One of the prisoners from the 7th Massachusetts, Lieutenant Jonathan Maynard, later claimed that Brant spared his life. According to Maynard, Brant's warriors were preparing to torture and burn their captives when Brant noticed the Masonic symbols marked in ink on Maynard's arms. Brant stayed the executions and Maynard and the others were taken as prisoners first to Fort Niagara, and later to Montreal. He was exchanged in December 1780. Maynard's account is related in William Denslow's 10,000 Famous Freemasons along with stories of five other masons who were likewise saved by Brant during the war.

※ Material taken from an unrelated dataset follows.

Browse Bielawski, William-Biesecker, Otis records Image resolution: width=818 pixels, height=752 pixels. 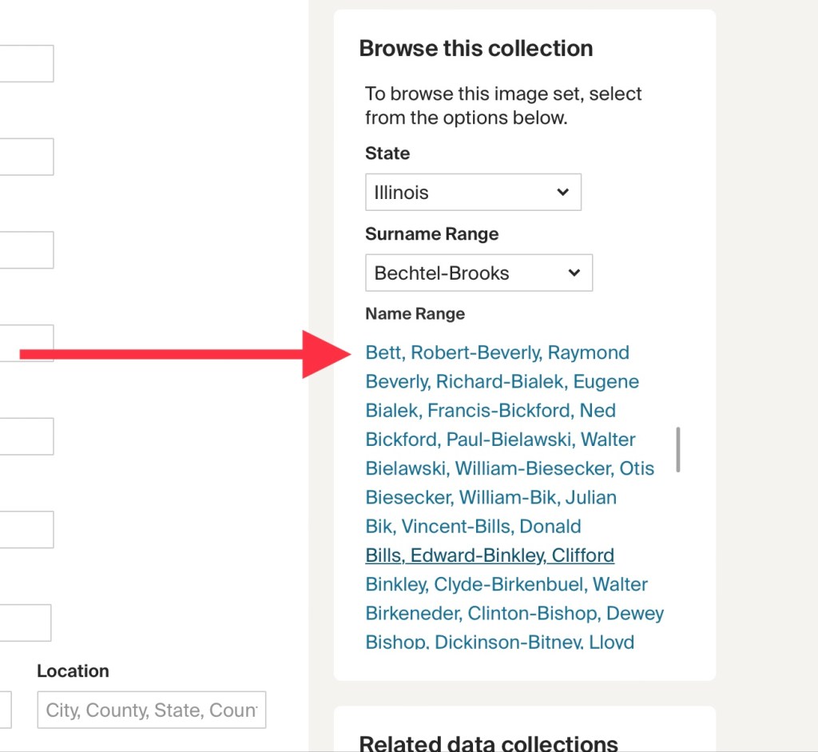pos(510,468)
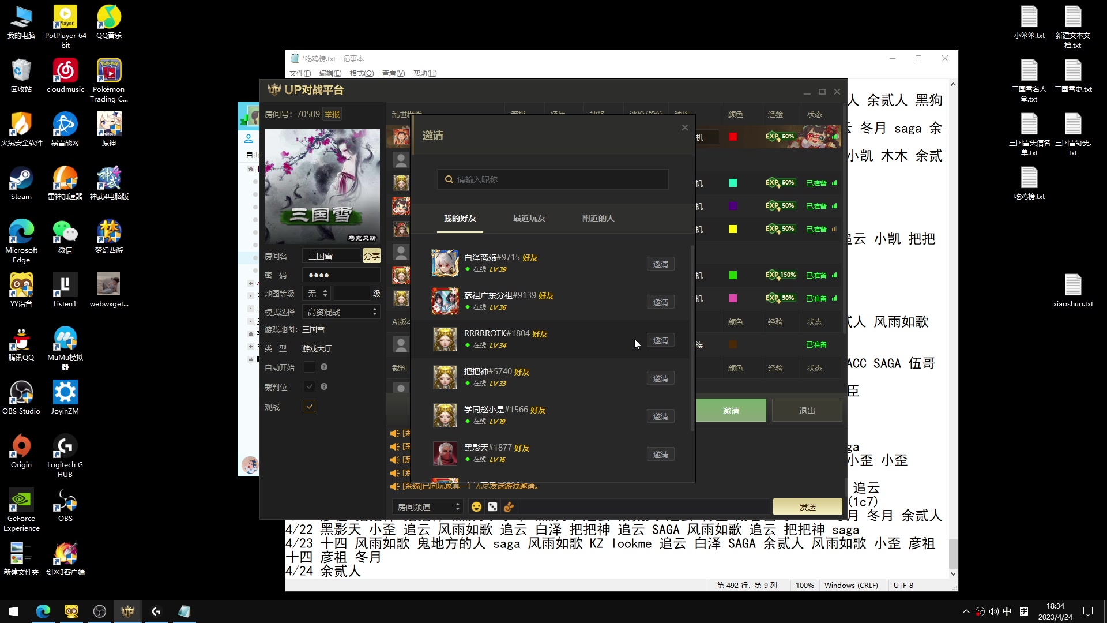Viewport: 1107px width, 623px height.
Task: Enable the 自动开始 auto-start checkbox
Action: point(310,367)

Brant continued recruiting Loyalist and Indigenous volunteers, and raiding frontier communities in the Mohawk and Schoharie valleys. New York Governor George Clinton, who had been considering operations against Onaquaga, enlarged those plans after the raid on Cobleskill and Brant's attack on German Flatts in September. In October 1778 Continental and militia forces destroyed Onaquaga and Unadilla, another Indigenous village that supported Brant and Butler. In November, Cherry Valley was the scene of a massacre by forces led in part by Brant.

The settlers of Cobleskill who were rendered destitute by the action received £200 in compensation for their troubles. Settlers from many smaller communities in the area began withdrawing to larger, better fortified communities like Cherry Valley (which began construction of a fort after the raid) and Schenectady. This action and later ones by Brant and Butler contributed to the decision by the Continental Congress to authorize a major Continental Army expedition into Haudenosaunee territory. Commanded by Generals John Sullivan and James Clinton, the 1779 expedition systematically destroyed the villages of Haudenosaunee tribes fighting for the British, but did little to stop the frontier war.